It is currently archaic, however, it does mean, roughly, down to the last second.
From a reader:
Concerning you Q/A about the term “licklog”, I have heard several older lawyers use this term in referring to having exhausted all settlement efforts, discovery (the methods lawyers use to find out what the other side’s case is about)and other “things” lawyers do before they are ready for trial, leaving only trial/settlement/dismissal/some other ‘final’ resolution/end to the case. Everything has been done that could/should be done to resolve the matter, now it is time to resolve it. You need to either “spit or swaller”, a tabacky term for when your mouth is full.
Historical Dictionary of American Slang
lick log n. [fr. S.E. sense ‘a salt lick for cattle’; though this use is not attested until 1851, this is presumably due to a gap in the evidence]
1. a gathering place; point of contention or decision; in phr. stand to (one’s lick-log, salt or no salt to stand firm; act decisively; come to the lick-log to face facts; make a difficult decision; down to the lick-log down to business. [The above definition is paraphrased from DARE, from which most of this entry is taken; see DARE for additional evidence.]
1834 Crockett Narrative, in DARE: I was sure I would do a good business among them At any rate, I was determined to stand up to my lick-log, salt or no salt.
1840 [Haliburton] Clockmaker (Ser. 3) 175: I like a man to be up to the notch, and stand to his lick-log; salt or no salt, say the word, or it’s no offer.
1989 in DARE: When I got back to the old family lick log I found things powerful changed around.
1942 in
1975 in DARE: The term “lick-log” was sometimes applied to preaching places.
1982 in DARE: One of the men said, “we are at the lick log” (meaning we must now decide.).
1992 in DARE: Texas Gov. Ann Richards…said Democrats were encouraged that Clinton had proved to be a fighter on the campaign trail. “When it really gets down to the licklog, we’re going to have somebody in the Democratic Party who’s going to get in there and slug it out with them.”
1992 Launer My Cousin Vinny (film): Let’s get down to the lick log.
2. a drinking saloon. Joc.
1867 G.W. Harris Lovingood 188: Wirt had changed his grocery range, an’ the sperrits at the new lick-log had more scrimmage seed an’ raise-devil into hit than the old biled drink he wer used to.
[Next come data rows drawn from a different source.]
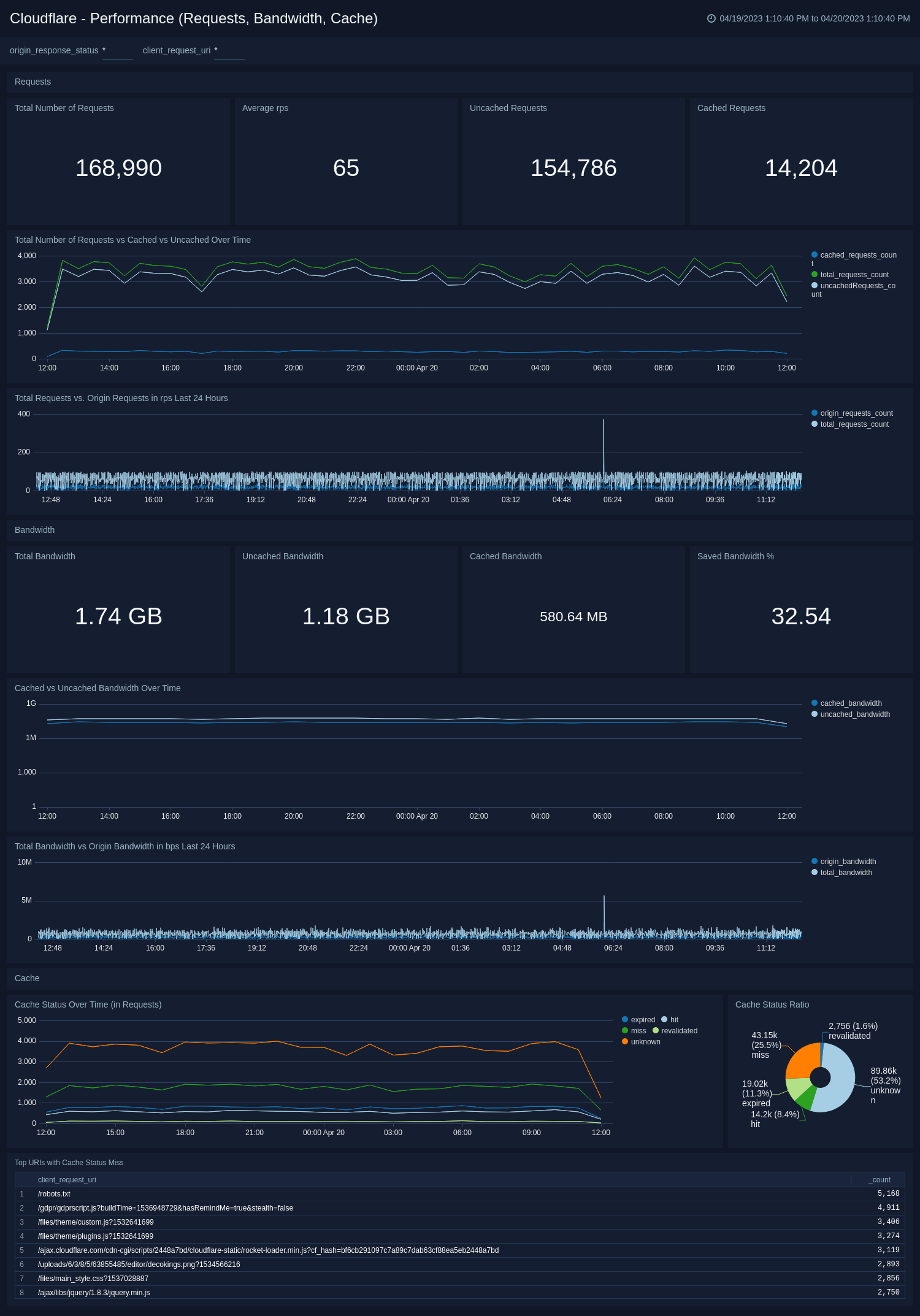Viewport: 920px width, 1316px height.
Task: Click the Cache section header
Action: pos(27,978)
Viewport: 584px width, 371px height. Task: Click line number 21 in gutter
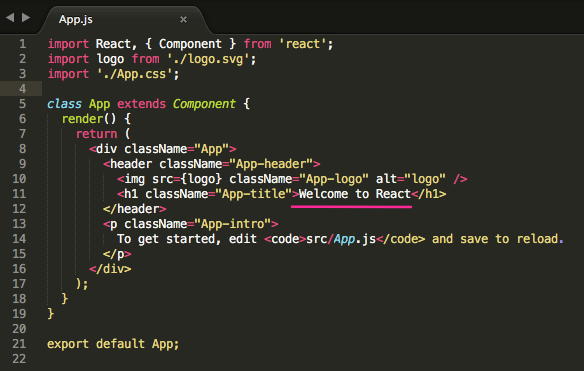click(x=19, y=344)
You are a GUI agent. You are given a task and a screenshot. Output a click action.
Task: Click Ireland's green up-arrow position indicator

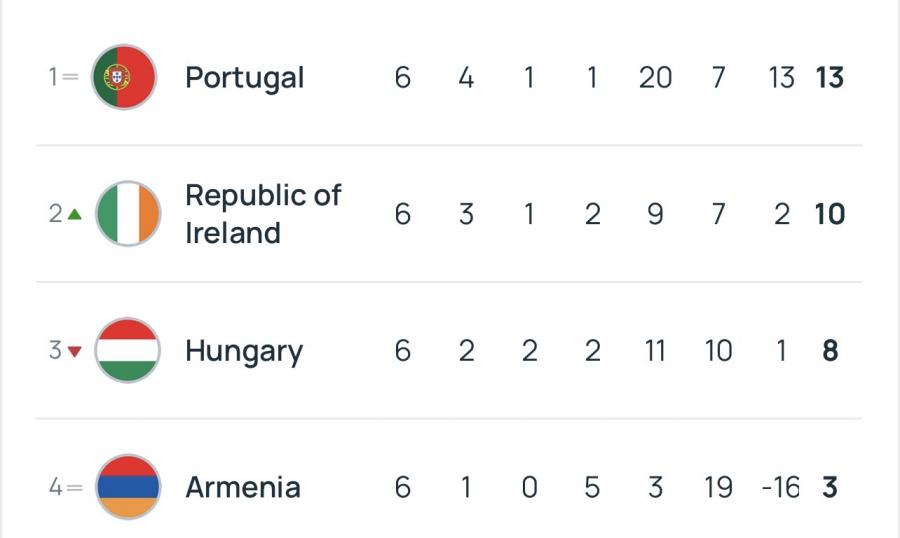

(Oxford English Dictionary)
lick-log, a block of salt for cattle to lick
1834 D. CROCKETT Narr. Life 170, I was determined to stand up to my *lick-log, salt or no salt.
1840 HALIBURTON Clockm. Ser. III. xii, I like a man to be up to the notch, and stand to his lick-log.
1852 G. W. L. BICKLEY Hist. Tazewell County 226 Capt. Moore..was at a lick log..salting his horses of which he had many.
1948 E. N. DICK Dixie Frontier 105 Small troughs were cut in the trunk of a fallen tree and occasionally salt was placed there, making what was known as a ‘lick log’.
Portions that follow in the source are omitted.